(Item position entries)
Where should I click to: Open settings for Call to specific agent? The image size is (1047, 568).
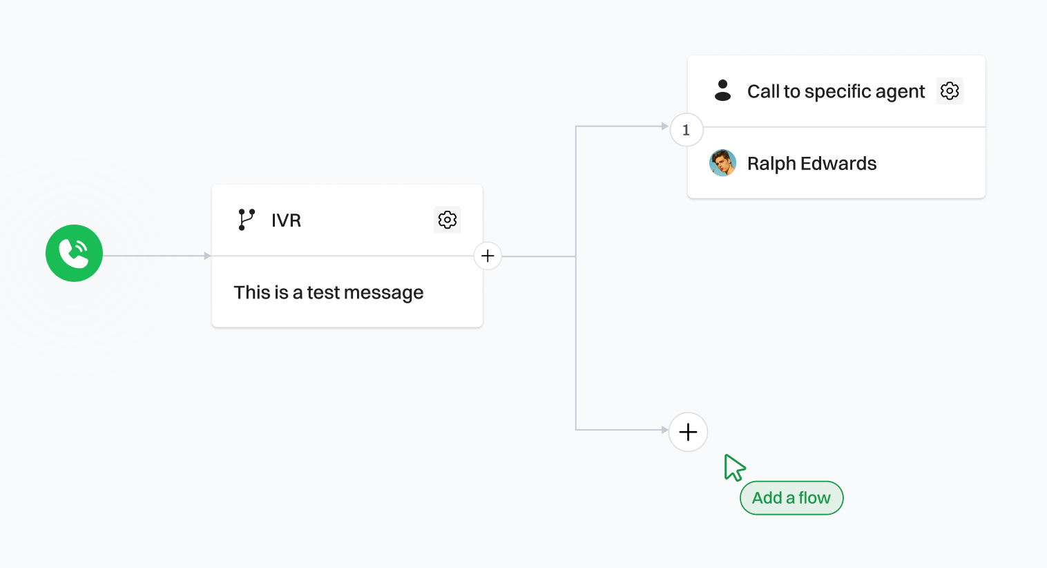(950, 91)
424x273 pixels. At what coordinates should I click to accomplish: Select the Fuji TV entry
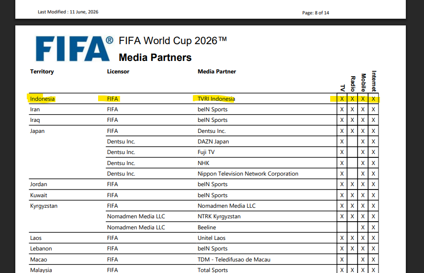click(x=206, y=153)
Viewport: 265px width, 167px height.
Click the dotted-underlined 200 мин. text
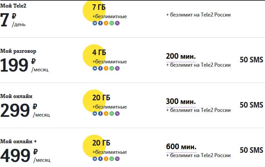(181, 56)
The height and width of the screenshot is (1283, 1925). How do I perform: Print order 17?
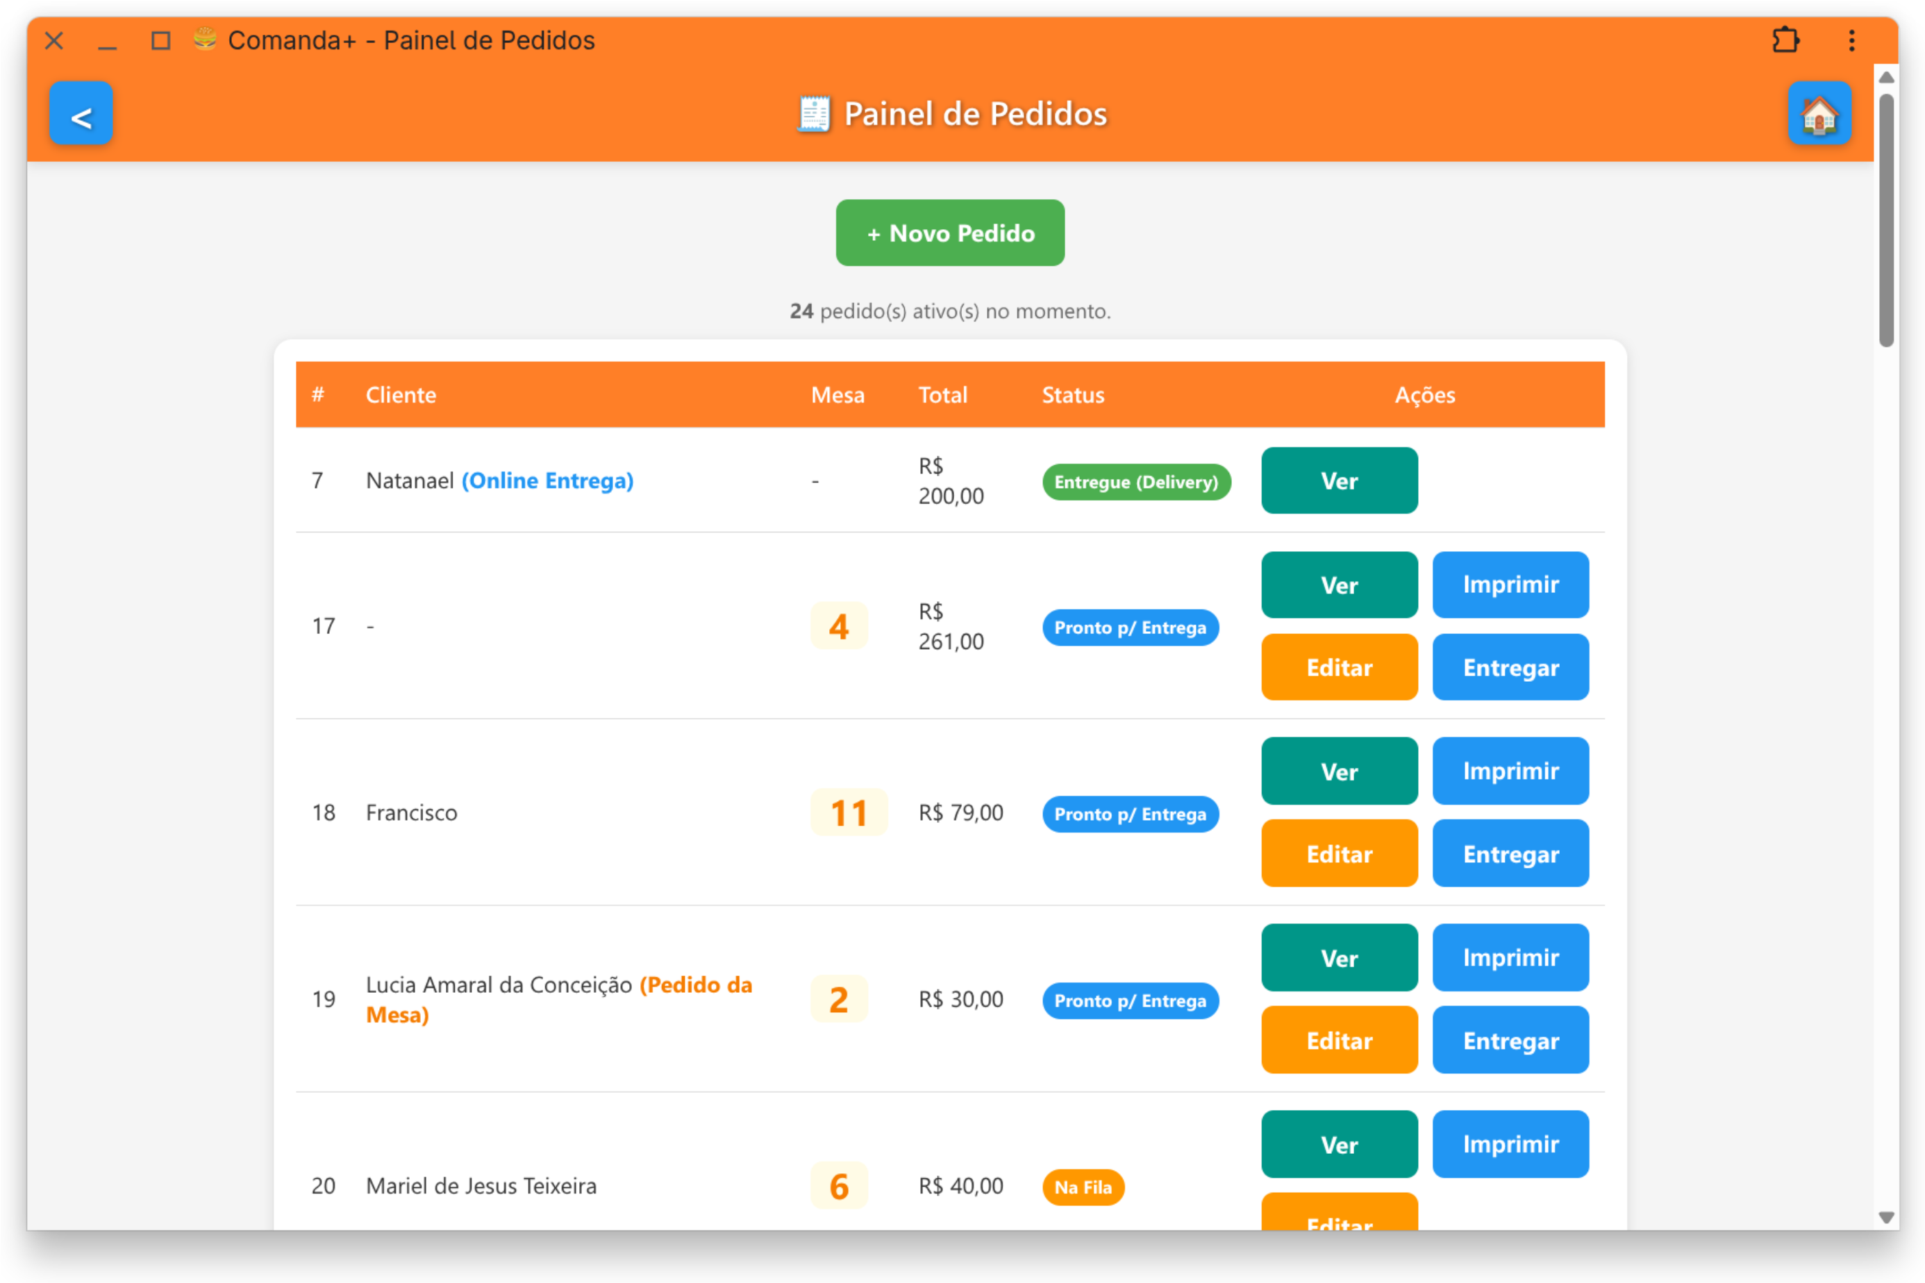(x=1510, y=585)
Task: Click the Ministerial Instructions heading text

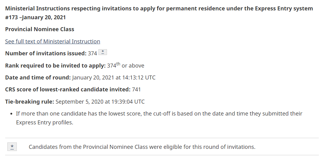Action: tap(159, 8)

...

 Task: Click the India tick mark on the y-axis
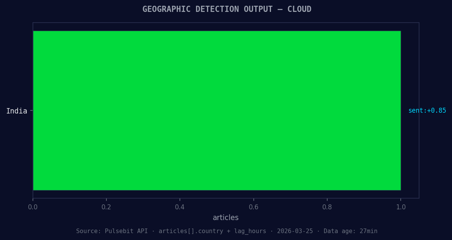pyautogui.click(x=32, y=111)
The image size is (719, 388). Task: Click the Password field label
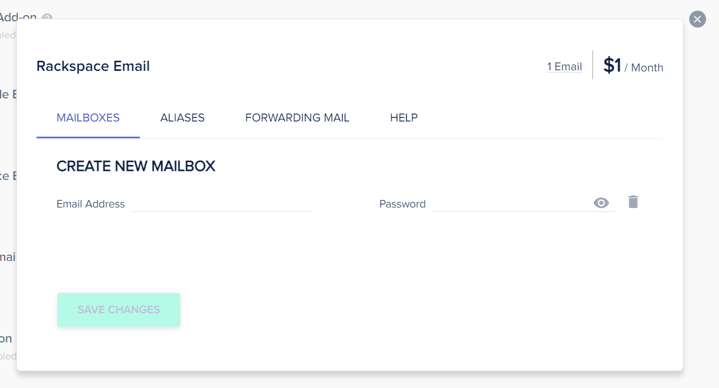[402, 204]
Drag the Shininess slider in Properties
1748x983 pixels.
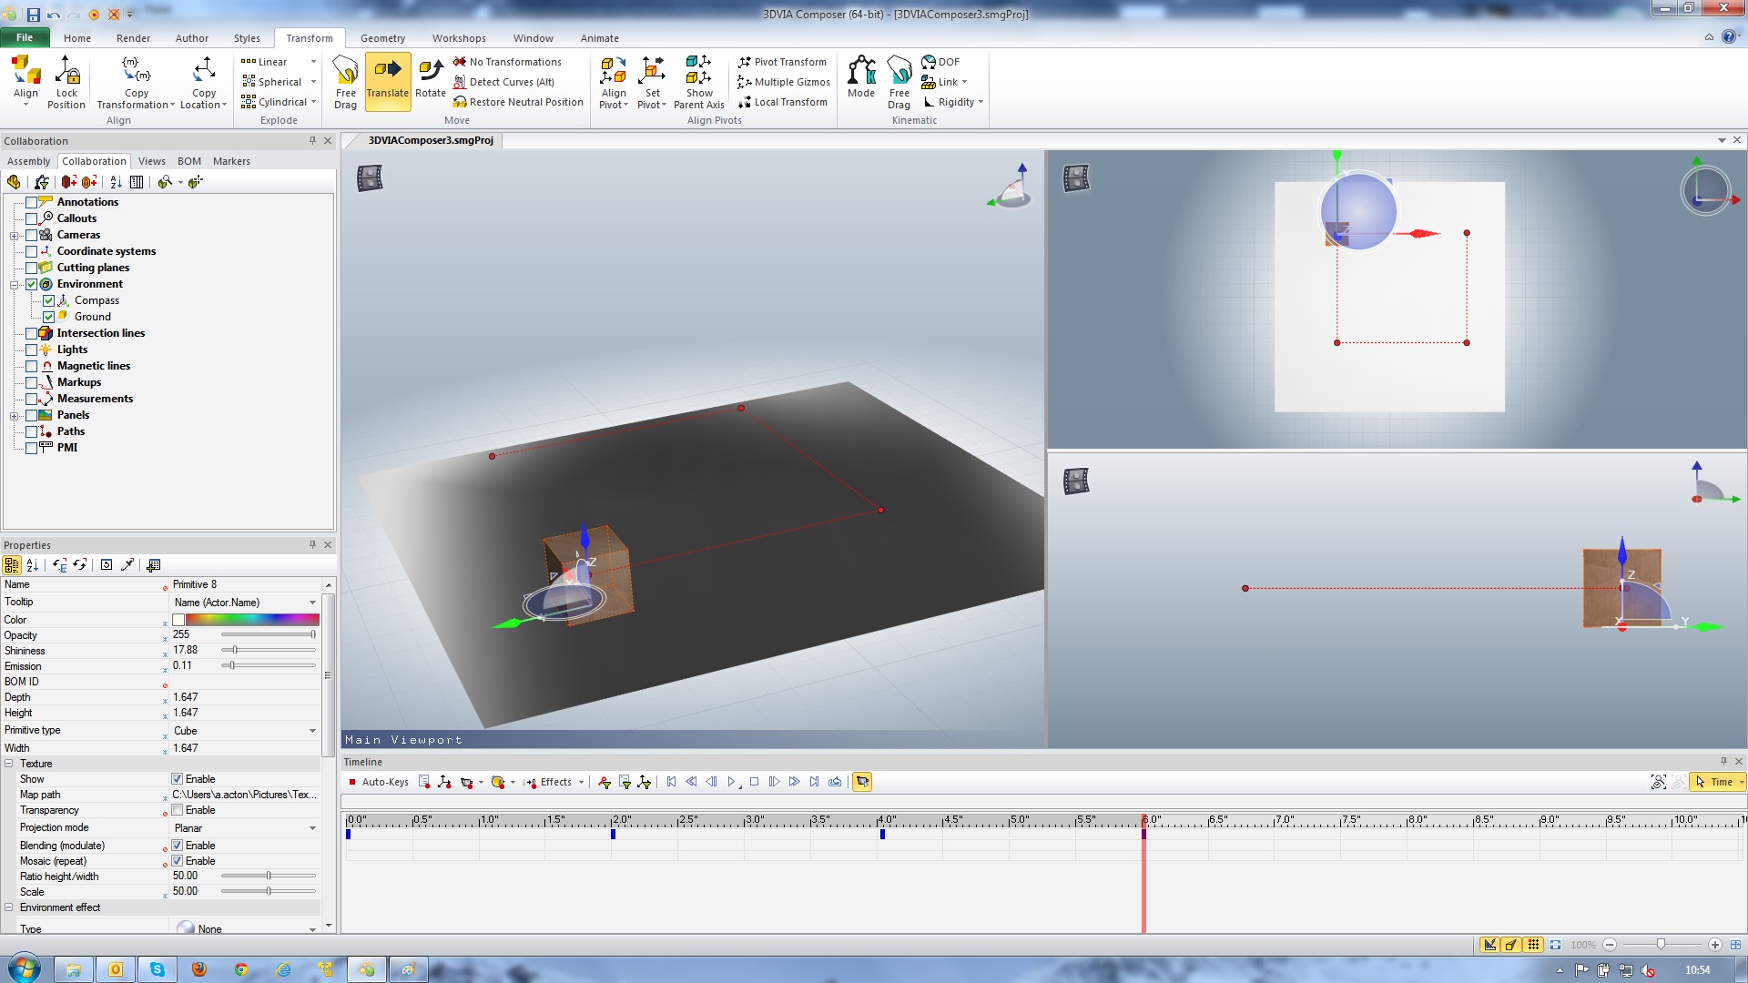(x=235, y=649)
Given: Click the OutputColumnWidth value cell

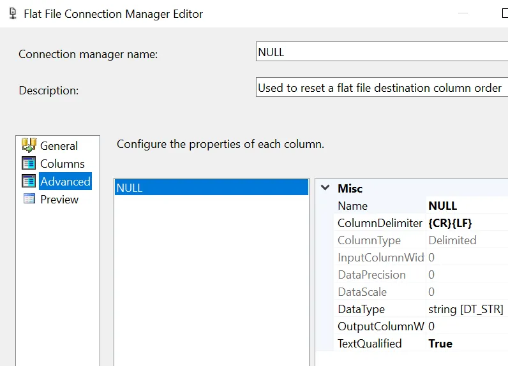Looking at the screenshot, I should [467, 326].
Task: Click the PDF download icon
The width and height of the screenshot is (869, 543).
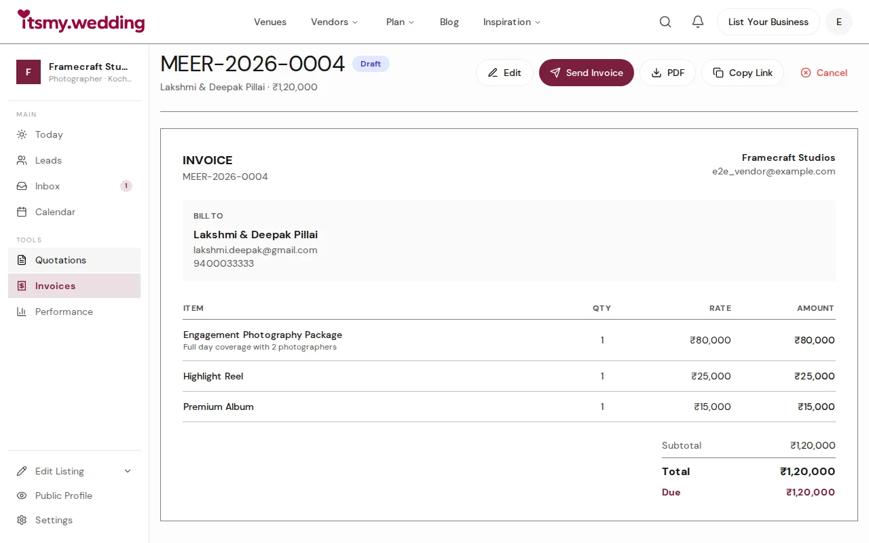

### Set problem
Turn the lines from the one containing "Where should I" to the one containing "Action: tap(159, 8)" into a numbered list, skipping any blank lines and omitting the pictures.

### Answer in full
1. Where should I click to: Open settings for Call to specific agent? The image size is (1047, 568).
2. (950, 91)
3. 424x273 pixels. At what coordinates should I click to accomplish: Select the Fuji TV entry
4. click(x=206, y=153)
5. Viewport: 265px width, 167px height.
6. Click the dotted-underlined 200 мин. text
7. (181, 56)
8. The height and width of the screenshot is (1283, 1925). How do I perform: Print order 17?
9. (x=1510, y=585)
10. Task: Click the Ministerial Instructions heading text
11. Action: tap(159, 8)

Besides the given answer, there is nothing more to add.